Thursday, February 4, 2021

Review Of Pretribulation Gathering Up


QUESTIONS THAT CONFIRM THE PRETRIBULATION RAPTURE, PART 1

Jonathan Brentner



You may wonder why I am again writing in defense of the pretribulation Rapture, the belief that Jesus will come for His church before the start of the seven-year tribulation. I am doing so because we live in a time when many inside and outside the church ridicule our hope in Jesus’ imminent appearing. How do we answer those who mock the hope we hold so dear?

Additionally, because of the day in which we live, those of us who eagerly wait for our “blessed hope” need reassurance of our excited expectation. It requires a dedicated walk of faith to keep looking up while living in a world riddled with fear, deception, and wickedness that continues to grow exponentially.

Despite my solid convictions on this matter, I sometimes find myself reviewing passages that speak to a pretribulation rapture as a way of restoring my soul as I watch the coming Marxist New World Order rapidly take shape. I suspect that you, like me, need reassurance of the solid biblical foundation that undergirds our sure hope in Jesus’ imminent appearing.

In this two-part series, I will answer twelve questions that together confirm our belief that the New Testament indeed teaches a pretribulation Rapture.

1. IS PREMILLENNIALISM BIBLICAL?

In any quest to establish the biblical soundness of the pretribulation Rapture, one absolutely must start with this question: is premillennialism biblical?

If one denies the reality of a seven-year tribulation as do the amillennialists, then it makes no difference where one places the Rapture since there is no future wrath of the Lord for us to avoid. What’s the point of one saying he or she believes in a posttribulation Rapture if they reject a the biblical teaching of the literal seven-year tribulation? It seems meaningless to me.

Furthermore, those who tell us there is no real and tangible future time of tribulation as well as no distinct thousand-year reign of Jesus interpret biblical prophecy through the use of allegory.

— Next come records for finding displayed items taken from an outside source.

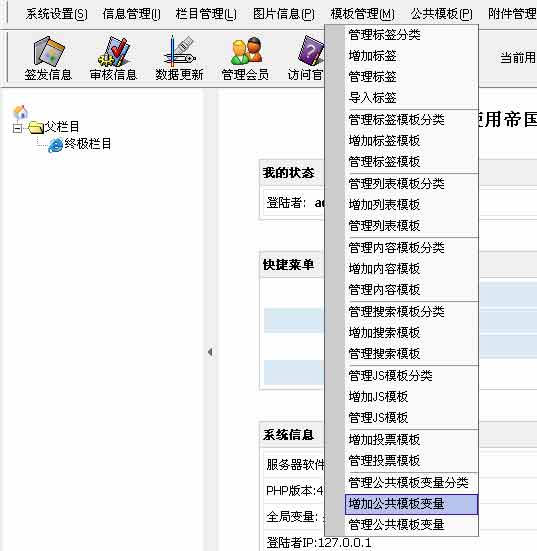Open the 终极栏目 browser icon
537x551 pixels.
pos(56,145)
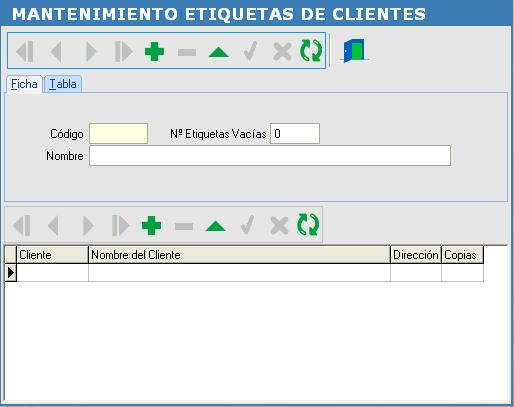Add a new record with top green plus
Screen dimensions: 514x407
point(154,51)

The arguments that support a pretribulation Rapture find their basis in what the writer of Scripture intended to communicate at the time he wrote; they find their basis in the words of the Bible.

Those who deny the tenets of premillennialism base their beliefs on allegorical interpretations rather than the plain sense of the passage.

So yes, we will begin with the assumption that Scripture prophesies a future time of wrath during a seven-year period of time after which Jesus returns to earth, destroys the kingdom of the antichrist, and reigns over the nations of the earth for one thousand years seated on the throne of David in Jerusalem.

For further reading on why premillennialism is biblical, I present my case for this in Israel’s Future Restoration Vindicates God’s Holiness and in 7 Reasons Why Premillennialism is a Biblical Necessity. If you reject premillennialism, you are welcome to keep reading with the understanding that all the points that follow assume a literal seven-year tribulation and thousand-year reign of Jesus.